Mais peut-être continua-t-il, ignorez-vous l’histoire de ce visionnaire. Sa mère vit en songe un grand éléphant blanc, et au même instant elle sentit qu’elle était enceinte. Son fruit grossissait chaque jour considérablement, et enfin il sortit du sein de sa mère en déchirant ses entrailles, et ôta la vie à celle dont il venait de la recevoir : c’est ainsi que ce monstre vit le jour ; lui qui devait tout bouleverser dans la nature, ne doit-il pas être mis au nombre des pestes du genre humain ? Est-ce parce qu’il a tué sa mère en naissant, que le peuple idolâtre jeûne, fait des processions, et cent autres choses de cette nature, pour obtenir toute sorte de bonheur à leurs mères ? S’imagine-t-on que ce Fo, qui n’a pu sauver sa propre mère, aura le pouvoir de protéger la mère d’autrui ?

Poursuivons. Il vivait dans un de ces royaumes, qui sont à l’Ouest de cet empire : là, il était tout à la fois souverain pour le temporel et pour le spirituel, roi et chef de la religion. Il eût une reine et une concubine d’une grande beauté, et il en fit deux divinités. Son royaume abondait en or, en argent, en marchandises, en denrées, et surtout en pierres précieuses. Mais s’il était riche et fertile, il avait peu d’étendue, et ses habitants n’avaient ni force ni bravoure. Au contraire les peuples des différents royaumes, dont il était environné, étaient robustes, actifs, et ne respiraient que le sang et le carnage. Ainsi les États du Fo étaient sujets à de fréquentes irruptions.

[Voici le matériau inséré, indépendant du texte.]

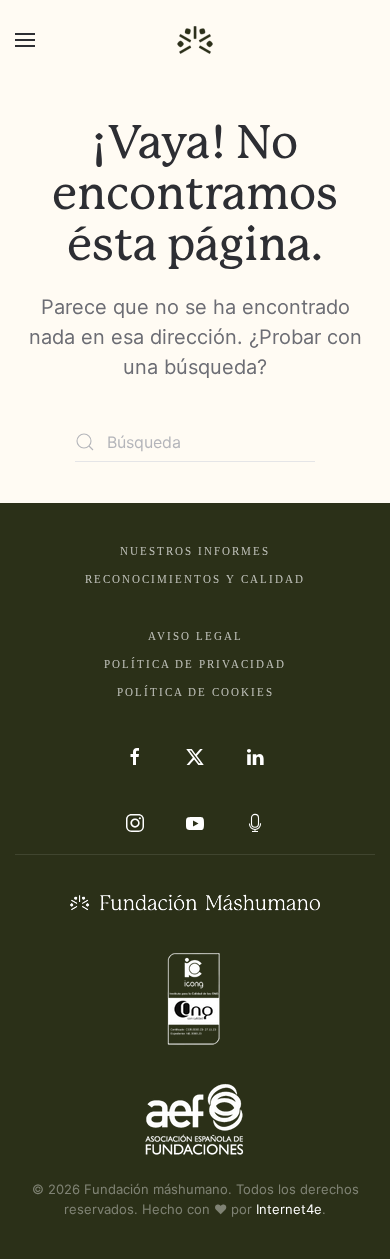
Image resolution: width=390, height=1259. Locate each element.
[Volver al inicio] (195, 40)
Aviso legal (195, 636)
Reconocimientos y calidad (195, 579)
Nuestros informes (195, 551)
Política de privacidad (195, 664)
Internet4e (289, 1209)
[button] (25, 40)
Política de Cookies (195, 692)
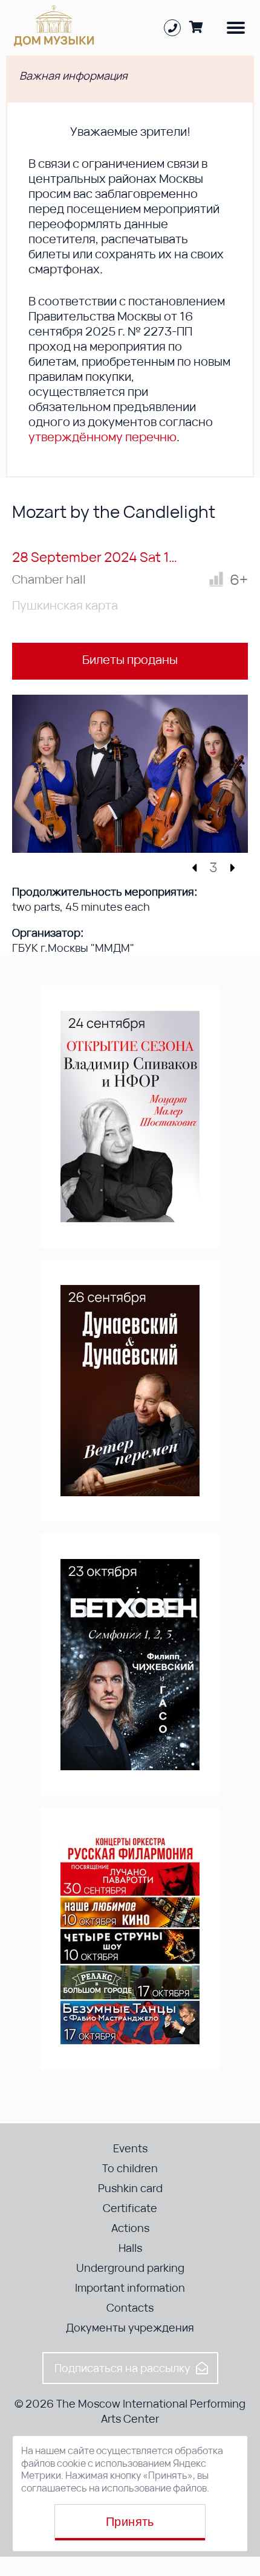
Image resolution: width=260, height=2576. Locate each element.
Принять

Fatigué de tant d’insultes, auxquelles il ne pouvait résister, il abandonna son royaume, et embrassa la vie solitaire. Il se mit ensuite à exhorter les peuples à la vertu, et il débita la doctrine de la métempsycose qu’il avait inventée, faisant passer et repasser les âmes d’un corps dans un autre ; gardant néanmoins un certain ordre, par lequel la vertu était récompensée, et le vice puni. Il infatua les peuples circonvoisins de ces folles imaginations. Son dessein était d’intimider ses persécuteurs, et de leur persuader que s’ils continuaient les ravages qu’ils faisaient sur ses terres, ils seraient après leur vie changés en chiens, en chevaux, et même en bêtes féroces.

Pendant douze ans qu’il travailla à répandre sa doctrine, il entraîna à sa suite une foule prodigieuse d’ignorants, dont il renversa la cervelle : avec ce secours il remonta sur son trône, il devint très puissant ; et s’étant remarié, il eût une nombreuse postérité. Tel fut le fruit de ses stratagèmes ; tandis qu’il n’entretenait ses disciples que du vide des biens de la terre, il les recherchait avec empressement, et s’en procurait le plus qu’il lui était possible.

Du reste, n’allez pas juger que la doctrine du Fo soit excellente, parce qu’elle s’est si fort étendue dans cet empire. Elle ne s’est accréditée,  que parce que la doctrine de nos anciens sages était presque éteinte. L’ignorance et la corruption du cœur ont donné entrée aux plus grossières erreurs.